Exercise details:
Your task is to write out all of the records once more, exactly.

Records provided:

++++++++++

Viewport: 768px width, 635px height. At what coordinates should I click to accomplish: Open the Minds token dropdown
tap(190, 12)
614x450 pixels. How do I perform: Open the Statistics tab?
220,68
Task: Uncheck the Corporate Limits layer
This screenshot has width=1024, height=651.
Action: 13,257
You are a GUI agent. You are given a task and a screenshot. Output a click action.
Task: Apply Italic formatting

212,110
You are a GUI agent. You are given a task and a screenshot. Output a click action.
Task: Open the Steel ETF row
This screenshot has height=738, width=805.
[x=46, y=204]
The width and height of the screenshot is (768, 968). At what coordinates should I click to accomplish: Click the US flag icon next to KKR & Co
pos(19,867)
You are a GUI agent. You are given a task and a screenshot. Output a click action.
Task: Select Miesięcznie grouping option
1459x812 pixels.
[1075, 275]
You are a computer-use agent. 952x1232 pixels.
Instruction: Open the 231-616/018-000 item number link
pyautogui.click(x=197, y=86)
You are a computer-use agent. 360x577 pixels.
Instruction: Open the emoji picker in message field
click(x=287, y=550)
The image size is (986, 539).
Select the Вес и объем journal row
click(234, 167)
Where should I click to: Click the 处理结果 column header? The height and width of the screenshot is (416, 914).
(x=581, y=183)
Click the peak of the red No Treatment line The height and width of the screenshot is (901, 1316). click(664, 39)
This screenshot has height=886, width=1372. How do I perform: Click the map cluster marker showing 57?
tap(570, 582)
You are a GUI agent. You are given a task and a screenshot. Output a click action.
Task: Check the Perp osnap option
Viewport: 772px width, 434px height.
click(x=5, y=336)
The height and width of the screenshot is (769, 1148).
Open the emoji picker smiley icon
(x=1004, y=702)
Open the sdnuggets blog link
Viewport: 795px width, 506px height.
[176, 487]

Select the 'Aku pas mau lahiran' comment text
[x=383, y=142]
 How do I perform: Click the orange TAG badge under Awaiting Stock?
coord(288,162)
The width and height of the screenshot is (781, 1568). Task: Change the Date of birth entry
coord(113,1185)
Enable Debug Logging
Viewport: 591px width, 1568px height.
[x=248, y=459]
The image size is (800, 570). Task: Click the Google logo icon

++++++++++

Answer for this exercise:
Viewport: 768px width, 635px height. At what coordinates should I click to accomplish: Open the Minds token dropdown
tap(190, 12)
614x450 pixels. How do I perform: Open the Statistics tab?
220,68
Task: Uncheck the Corporate Limits layer
This screenshot has width=1024, height=651.
Action: 13,257
You are a GUI agent. You are given a task and a screenshot. Output a click action.
Task: Apply Italic formatting

212,110
You are a GUI agent. You are given a task and a screenshot. Output a click action.
Task: Open the Steel ETF row
This screenshot has height=738, width=805.
[x=46, y=204]
The width and height of the screenshot is (768, 968). At what coordinates should I click to accomplish: Click the US flag icon next to KKR & Co
pos(19,867)
You are a GUI agent. You are given a task and a screenshot. Output a click action.
Task: Select Miesięcznie grouping option
1459x812 pixels.
[1075, 275]
You are a computer-use agent. 952x1232 pixels.
Instruction: Open the 231-616/018-000 item number link
pyautogui.click(x=197, y=86)
You are a computer-use agent. 360x577 pixels.
Instruction: Open the emoji picker in message field
click(x=287, y=550)
The image size is (986, 539).
Select the Вес и объем journal row
click(234, 167)
Where should I click to: Click the 处理结果 column header? The height and width of the screenshot is (416, 914).
(x=581, y=183)
Click the peak of the red No Treatment line The height and width of the screenshot is (901, 1316). click(664, 39)
This screenshot has height=886, width=1372. How do I perform: Click the map cluster marker showing 57?
tap(570, 582)
You are a GUI agent. You are given a task and a screenshot. Output a click action.
Task: Check the Perp osnap option
Viewport: 772px width, 434px height.
click(x=5, y=336)
The height and width of the screenshot is (769, 1148).
Open the emoji picker smiley icon
(x=1004, y=702)
Open the sdnuggets blog link
Viewport: 795px width, 506px height.
[176, 487]

Select the 'Aku pas mau lahiran' comment text
[x=383, y=142]
 How do I perform: Click the orange TAG badge under Awaiting Stock?
coord(288,162)
The width and height of the screenshot is (781, 1568). Task: Change the Date of birth entry
coord(113,1185)
Enable Debug Logging
Viewport: 591px width, 1568px height.
[x=248, y=459]
The image size is (800, 570). Task: Click the Google logo icon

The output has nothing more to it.